OCCUPATIONAL HEALTH DISPARITIES
The mission of the occupational health disparities program is to:
- Improve surveillance of vulnerable populations;
- Identify research methods, intervention approaches, and dissemination tools to better reach these populations.
Improving these tools and tailoring them to the unique characteristics of vulnerable and hard to reach populations allow occupational health researchers and practitioners to better identify health disparities and work towards their elimination.
Health disparities (HD) may be defined as differences in disease incidence, mental illness, or morbidity and mortality that exist among specific populations. The elimination of health disparities is a major goal of healthcare agencies and researchers and was one of two overriding goals for the Department of Health and Human Services Healthy People 2010 objectives.
One of the central features of the contemporary U.S. workforce is that it is increasingly diverse, reflecting the changing demographic characteristics of the country. Health disparities, including those resulting from work exposures, exist across racial and ethnic populations. These disparities arise both from overrepresentation of racial and ethnic minority workers in the most hazardous industries and from the incomplete penetration of occupational health and safety interventions to certain worker populations due to barriers created by social, cultural, and economic issues including language, literacy, and marginal economic status.

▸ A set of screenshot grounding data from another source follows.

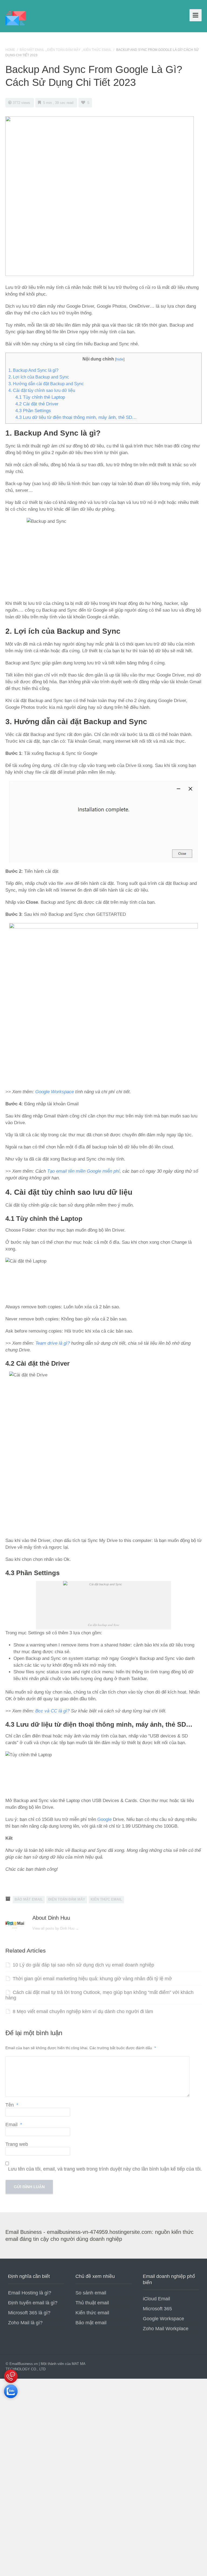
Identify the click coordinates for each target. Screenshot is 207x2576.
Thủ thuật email (92, 2302)
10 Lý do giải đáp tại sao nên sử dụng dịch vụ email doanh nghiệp (83, 1965)
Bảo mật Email (32, 50)
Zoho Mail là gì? (25, 2322)
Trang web (16, 2144)
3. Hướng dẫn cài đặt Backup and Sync (46, 383)
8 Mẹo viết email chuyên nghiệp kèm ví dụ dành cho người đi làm (83, 2011)
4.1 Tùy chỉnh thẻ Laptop (40, 397)
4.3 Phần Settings (33, 410)
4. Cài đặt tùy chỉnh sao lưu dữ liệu (41, 390)
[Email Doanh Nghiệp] (15, 17)
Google (104, 1819)
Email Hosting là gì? (29, 2292)
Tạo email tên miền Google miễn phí (83, 1171)
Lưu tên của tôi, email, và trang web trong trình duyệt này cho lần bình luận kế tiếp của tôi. (105, 2169)
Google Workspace (54, 1091)
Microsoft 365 (157, 2308)
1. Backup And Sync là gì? (33, 370)
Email (13, 2124)
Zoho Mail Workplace (165, 2328)
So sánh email (90, 2292)
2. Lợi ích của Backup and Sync (38, 377)
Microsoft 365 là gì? (29, 2312)
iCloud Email (156, 2298)
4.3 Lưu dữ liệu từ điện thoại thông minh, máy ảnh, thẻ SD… (76, 417)
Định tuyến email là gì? (32, 2302)
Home (10, 50)
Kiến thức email (92, 2312)
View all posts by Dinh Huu (55, 1928)
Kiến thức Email (97, 50)
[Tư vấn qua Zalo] (11, 2399)
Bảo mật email (90, 2322)
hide (119, 359)
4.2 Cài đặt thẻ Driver (36, 403)
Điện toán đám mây (64, 50)
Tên (11, 2105)
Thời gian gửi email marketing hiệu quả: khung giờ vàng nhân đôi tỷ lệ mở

Disparities are most apparent and closely associated among populations with varying levels of socioeconomic status (SES). Significant evidence has demonstrated that a gradient exists between SES and health status, with individuals of higher SES having better overall health than those of lower SES. The most striking health discrepancies result in differences in life expectancy, as well as different rates of most cancers, certain birth defects, infant mortality, asthma, diabetes, behavioral and affective disorders, and cardiovascular disease. While access to healthcare may be an important variable that interacts with SES to influence health disparities, studies indicate that in industrialized nations having equal access to quality healthcare, an SES gradient still exists in all-cause morbidity and mortality. Countries that have universal healthcare systems, e.g., the United Kingdom and Scandinavia, still demonstrate SES-related health disparities. In fact, a landmark study conducted with British civil servants as subjects ostensibly demonstrated a health outcome gradient in four income groups. Although all workers had access to the same high quality healthcare, each group had progressively more positive health outcomes with increasing income level and job status. What is noteworthy about this gradient is that it exists across middle and upper income brackets of the British civil servant occupation force in addition to the lower income groups. These groups, although more affluent than lower SES groups, had worse health outcomes than the group in the highest SES category.1
Health disparities are also found between different racial and ethnic populations. They are likely related to differences in SES but also may result from other factors such as discrimination. For example, African-American, Hispanic, and immigrant workers are disproportionately employed in some of the most dangerous occupations. African-American males are twice as likely as non-Hispanic white males to work in service occupations and as laborers, fabricators, and operators, yet are half as likely to be in managerial or professional specialty occupations. The result is that the African-American injury rate is about a third higher for both African-American males and females compared to white non-Hispanic workers. In addition to the disproportionate employment of African Americans in dangerous and low wage jobs, within individual workplaces African-American workers may also experience the additional stress caused by a discriminatory and racist work climate. Although few studies have systematically studied the nature and magnitude of racism in the workplace, a recent poll by the National Urban League found that 39% of African Americans felt that race and gender discrimination is widely accepted at their workplace.2
While the pathways through which SES and race/ethnicity influence health are complex and still not completely understood, one pathway receiving increased attention is the nature of work itself and how it can lead to social inequalities in safety and health. For example, research has found that low-income jobs are overrepresented in occupations such as service and sales workers, handlers/cleaners/helpers/laborers, machine operators/assemblers, and administrative support. Not only do these occupations potentially expose workers to chemical and physical hazards, but the job content may affect worker safety and health, through mechanisms such as low levels of autonomy, moderately high levels of physical demands, low skill levels, and limited interpersonal contacts.3
- Marmot MG, Shipley MJ, Rose G. Inequalities in death—specific explanations of a general pattern? Lancet. 1984 May 5;1(8384):1003-6.
- Daniels LA, ed.[April 2004] The State of Black America 2004: The Complexity of Black Progress (State of Black America). New York, NY: Natl Urban League/Pubns Unit.
- Muntaner C, & Schoenbach C. Psychosocial work environment and health in U.S. metropolitan areas: a test of the demand-control and demand-control-support models. Int J Health Serv. 1994;24(2):337–53.